# fakultät rekusriv



## Maximaltime (4. Jul 2011)

Hallo bei zeile 9 kommt missing return statement kann mir jemand helfen? wie man sieht will ich ganz einfach fakultaet rekursiv berechnen.



```
public class fakultaet{


	public static int fakultaets(int n){
	int k=1;

	if( n==1) return k;
	else if(n<1) return k=n*fakultaets(n-1);
}

	public static void main(String[]args){


		int f=6;
		int zahl=fakultaets(f);
		System.out.println("Die Fakultät von "+f+" ist "+zahl);
	}
}
```


----------



## Sonecc (4. Jul 2011)

Wenn n = 1 ist, dann gibt er k zurück
Wenn n < 1 ist, dann gibt er k=n*fakultaets(n-1) zurück
Wenn n > 1 ist, gibt er gar nichts zurück -> Missing return statement

Immer darauf achten, dass eine Methode die etwas zurückgeben soll unter allen umständen auch etwas zurückgibt!


----------



## muckelzwerg (4. Jul 2011)

Wenn Du an den if-klauseln ein return hast, kannst Du dir das "else" sparen.

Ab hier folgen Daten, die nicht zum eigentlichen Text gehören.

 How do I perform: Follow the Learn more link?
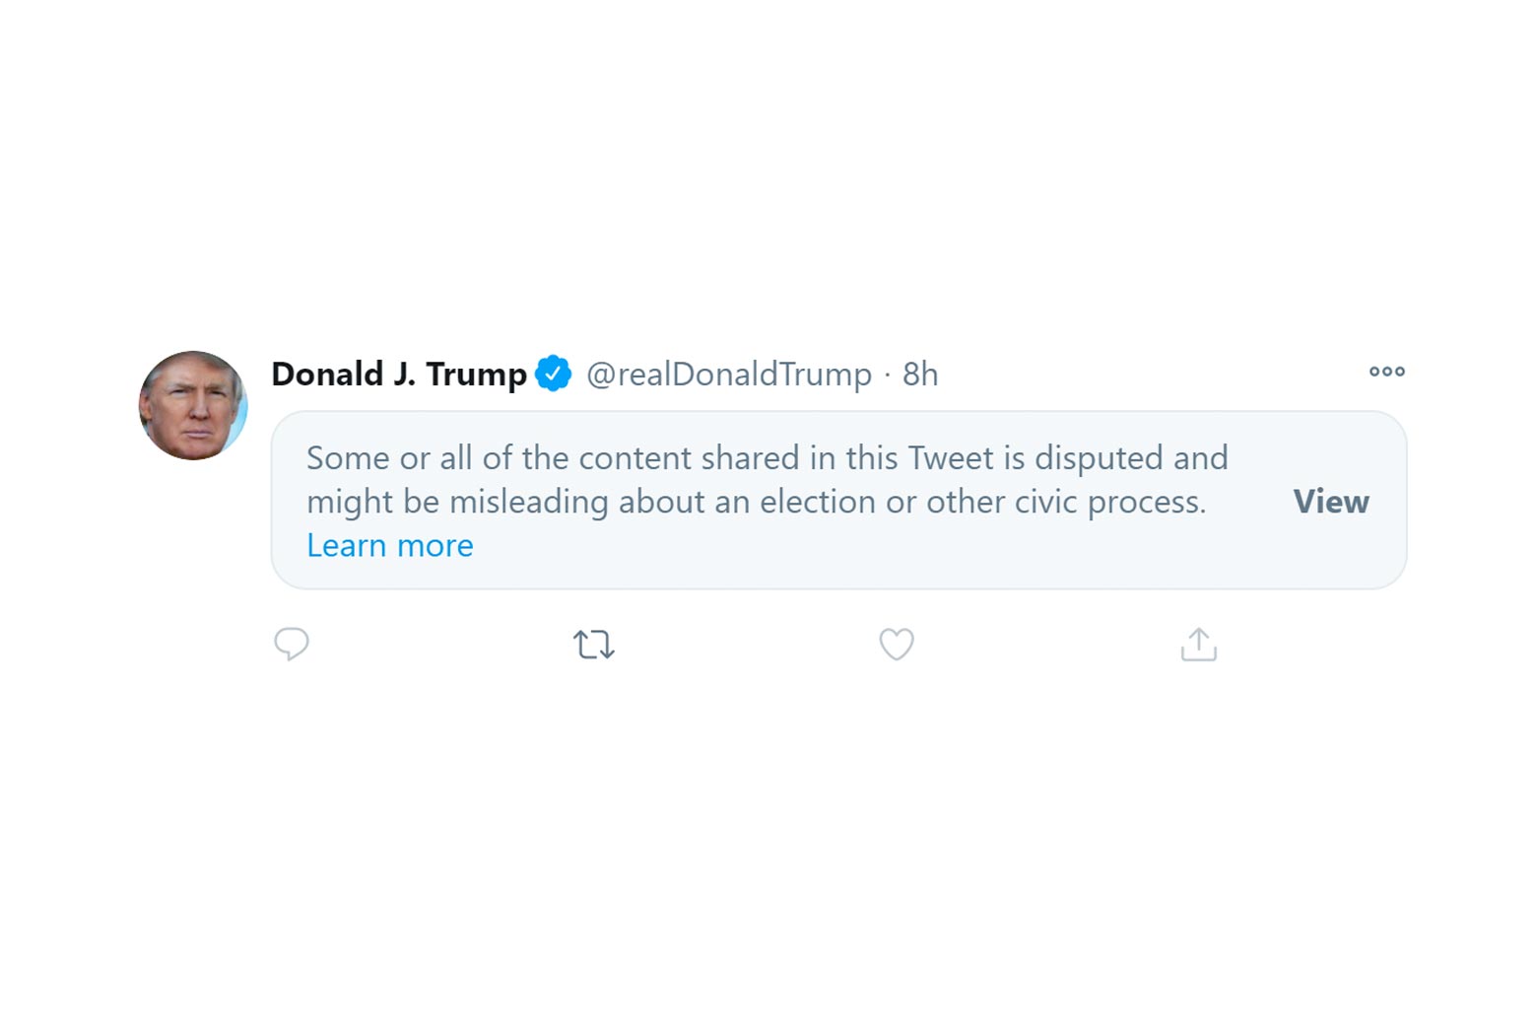pos(389,545)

Und dann versuch mal die Funktion so umzustellen, dass es ein return-statement ohne irgendeine Bedingung gibt, das am Ende des Blocks steht. Damit sollte es etwas weniger verschachtelt und leichter zu lesen werden.

```
if( ... ){
    return ...;
}
return ...;
```

Und dann denk nochmal über die Variablen nach. Brauchst Du "k" wirklich? Geht es ohne "k" vielleicht einfacher?


----------



## Andi_CH (5. Jul 2011)

Erst mal sauber einrücken und die hier so hochgelobten Konventionen einhalten:


```
public class Fakultaet {

	public static int fakultaets(int n) {
		int k=1;

		if (n == 1) 
			return k;
		else if (n < 1)
			return k = n * fakultaets(n - 1);
	}

	public static void main(String[]args) {
		int f = 6;
		int zahl = fakultaets(f);
		System.out.println("Die Fakultät von " + f + " ist " + zahl);
	}
}
```

Die Fehlermeldung auf Zeile 3 heisst übrigens: "This method must return a result of type int"

Ausserdem n < 1? 0 ist schon ausgeschlossen also sind hier nur noch negative n möglich und davon ist IMO die Fakultät gar nicht definiert.

Was gibt denn deine Funktion 
	
	
	
	





```
fakultaets
```
 im Falle von n > 1 zurück???


----------